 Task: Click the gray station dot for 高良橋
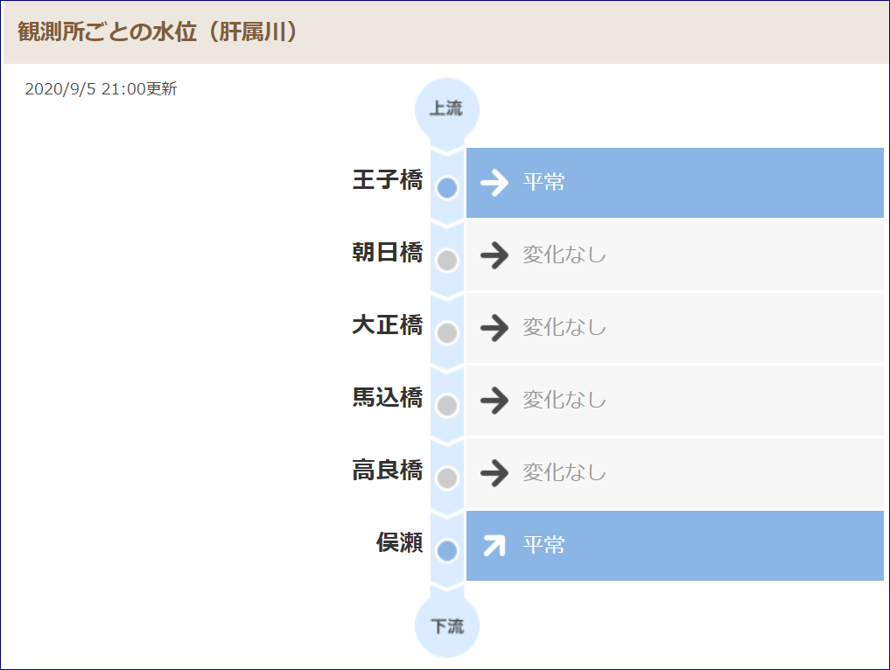[447, 478]
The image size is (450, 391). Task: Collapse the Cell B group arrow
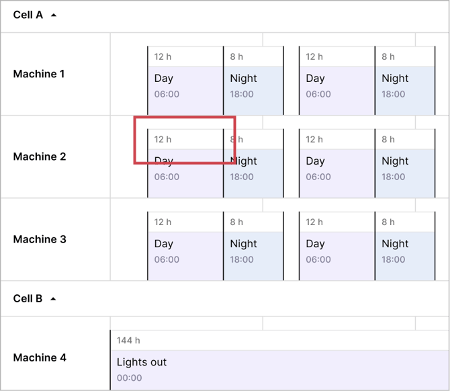(54, 299)
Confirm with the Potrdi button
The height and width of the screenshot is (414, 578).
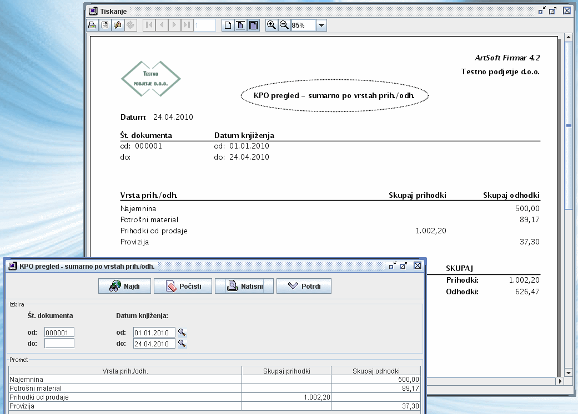[304, 286]
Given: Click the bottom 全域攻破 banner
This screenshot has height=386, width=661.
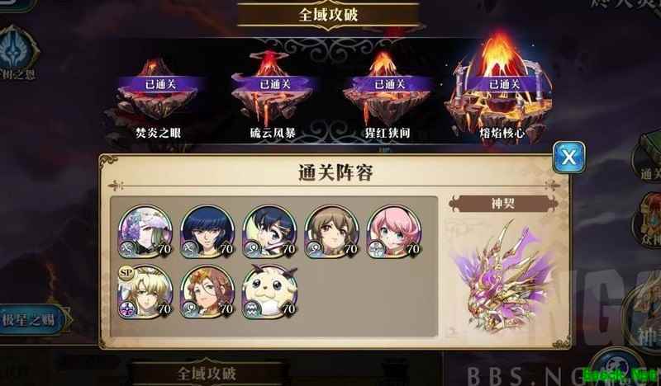Looking at the screenshot, I should [x=207, y=373].
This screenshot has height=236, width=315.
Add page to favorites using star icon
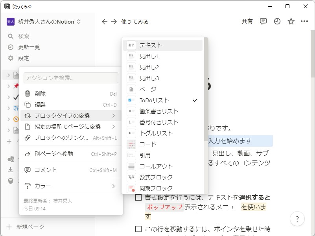290,22
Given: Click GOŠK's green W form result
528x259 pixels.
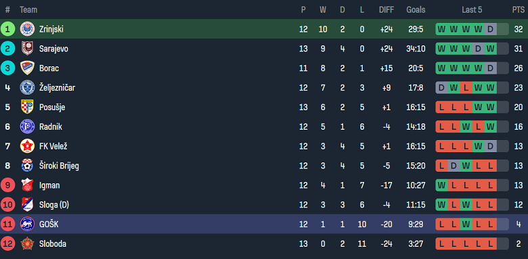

* _EXERCISE INSTRUCTIONS_
Out of the records above, pull the lines that include the word "Given".

* _YOUR SOLUTION_
Given: Click the bottom 全域攻破 banner
Given: Click GOŠK's green W form result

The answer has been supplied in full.